◆ **WHAT YOU WILL DO**
Could you write the next part of the Styron interview on Southern fiction, picking up right after the interviewer's final question?

Your novel was linked to the Southern school of fiction. Do you think the critics were justified in doing this?

STYRON

No, frankly, I don't consider myself in the Southern school, whatever that is. Lie Down in Darkness, or most of it, was set in the South, but I don't care if I never write about the South again, really. Only certain things in the book are particularly Southern. I used leitmotifs — the negroes, for example — that run throughout the book, but I would like to believe that my people would have behaved the way they did anywhere. The girl, Peyton, for instance, didn't have to come from Virginia. She would have wound up jumping from a window no matter where she came from. Critics are always linking writers to "schools." If they couldn't link people to schools, they'd die. When what they condescendingly call "a genuinely fresh talent" arrives on the scene, the critics rarely try to point out what makes him fresh or genuine but concentrate instead on how he behaves in accordance with their preconceived notion of what school he belongs to.

INTERVIEWER

You don't find that it's true of most of the so-called Southern novels that the reactions of their characters are universal?

STYRON

Look, I don't mean to repudiate my Southern background completely, but I don't believe that the South alone produces "universal" literature. That universal quality comes far more from a single writer's mind and his individual spirit than from his background. Faulkner's a writer of extraordinary stature more because of the great breadth of his vision than because he happened to be born in Mississippi. All you have to do is read one issue of the Times Book Review to see how much junk comes out regularly from south of the Mason-Dixon line, along with the good stuff. I have to admit, though, that the South has a definite literary tradition, which is the reason it probably produces a better quality of writing, proportionately. Perhaps it's just true that Faulkner, if he had been born in, say, Pasadena, might very well still have had that universal quality of mind, but instead of writing Light in August he would have gone into television or written universal ads for Jantzen bathing suits.

INTERVIEWER

Well, why do you think this Southern tradition exists at all?

◆ **DATASET SECTION**
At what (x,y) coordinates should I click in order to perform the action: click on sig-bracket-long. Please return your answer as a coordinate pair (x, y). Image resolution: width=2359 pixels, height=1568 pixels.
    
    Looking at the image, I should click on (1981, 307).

◆ **RESPONSE TO THE EXERCISE**
STYRON

Well, first, there's that old heritage of biblical rhetoric and storytelling. Then the South simply provides such wonderful material. Take, for instance, the conflict between the ordered Protestant tradition, the fundamentalism based on the Old Testament, and the twentieth century — movies, cars, television. The poetic juxtapositions you find in this conflict — a crazy, colored preacher howling those tremendously moving verses from Isaiah 40, while riding around in a maroon Packard. It's wonderful stuff and comparatively new, too, which is perhaps why the renaissance of Southern writing coincided with these last few decades of the machine age. If Faulkner had written in the 1880s he would have been writing, no doubt, safely within the tradition, but his novels would have been genteel novels, like those of George Washington Cable or Thomas Nelson Page. In fact, the modern South is such powerful material that the author runs the danger of capturing the local color and feeling that's enough. He gets so bemused by decaying mansions that he forgets to populate them with people. I'm beginning to feel that it's a good idea for writers who come from the South, at least some of them, to break away a little from all them magnolias.

INTERVIEWER

You refer a number of times to Faulkner. Even though you don't think of yourself as a "Southern" writer, would you say that he influenced you?

STYRON

I would certainly say so. I'd say I've been influenced as much, though, by Joyce and Flaubert. Old Joyce and Flaubert have influenced me stylistically, given me arrows, but then a lot of the contemporary works I've read have influenced me as a craftsman. Dos Passos, Scott Fitzgerald, both have been valuable in teaching me how to write the novel, but not many of these modern people have contributed much to my emotional climate. Joyce comes closest, but the strong influences are out of the past — the Bible, Marlowe, Blake, Shakespeare. As for Flaubert, Madame Bovary is one of the few novels that move me in every way — not only in its style, but in its total communicability, like the effect of good poetry. What I really mean is that a great book should leave you with many experiences, and slightly exhausted at the end. You live several lives while reading it. Its writer should, too. Without condescending, he should be conscious of himself as a reader, and while he's writing it he should be able to step outside of it from time to time and say to himself, Now if I were just reading this book, would I like this part here? I have the feeling that that's what Flaubert did — maybe too much, though, finally, in books like Sentimental Education.

INTERVIEWER

While we're skirting this question, do you think Faulkner's experiments with time in The Sound and the Fury are justified?

STYRON

Justified? Yes, I do.

INTERVIEWER

Successful, then?

STYRON

No, I don't think so. Faulkner doesn't give enough help to the reader. I'm all for the complexity of Faulkner, but not for the confusion. That goes for Joyce, too. All that fabulously beautiful poetry in the last part of Finnegans Wake is pretty much lost to the world simply because not many people are ever going to put up with the chaos that precedes it. As for The Sound and the Fury, I think it succeeds in spite of itself. Faulkner often simply stays too damn intense for too long a time. It ends up being great stuff, somehow, though, and the marvel is how it could be so wonderful being pitched for so long in that one high, prolonged, delirious key.

INTERVIEWER

Was the problem of time development acute in the writing of Lie Down in Darkness?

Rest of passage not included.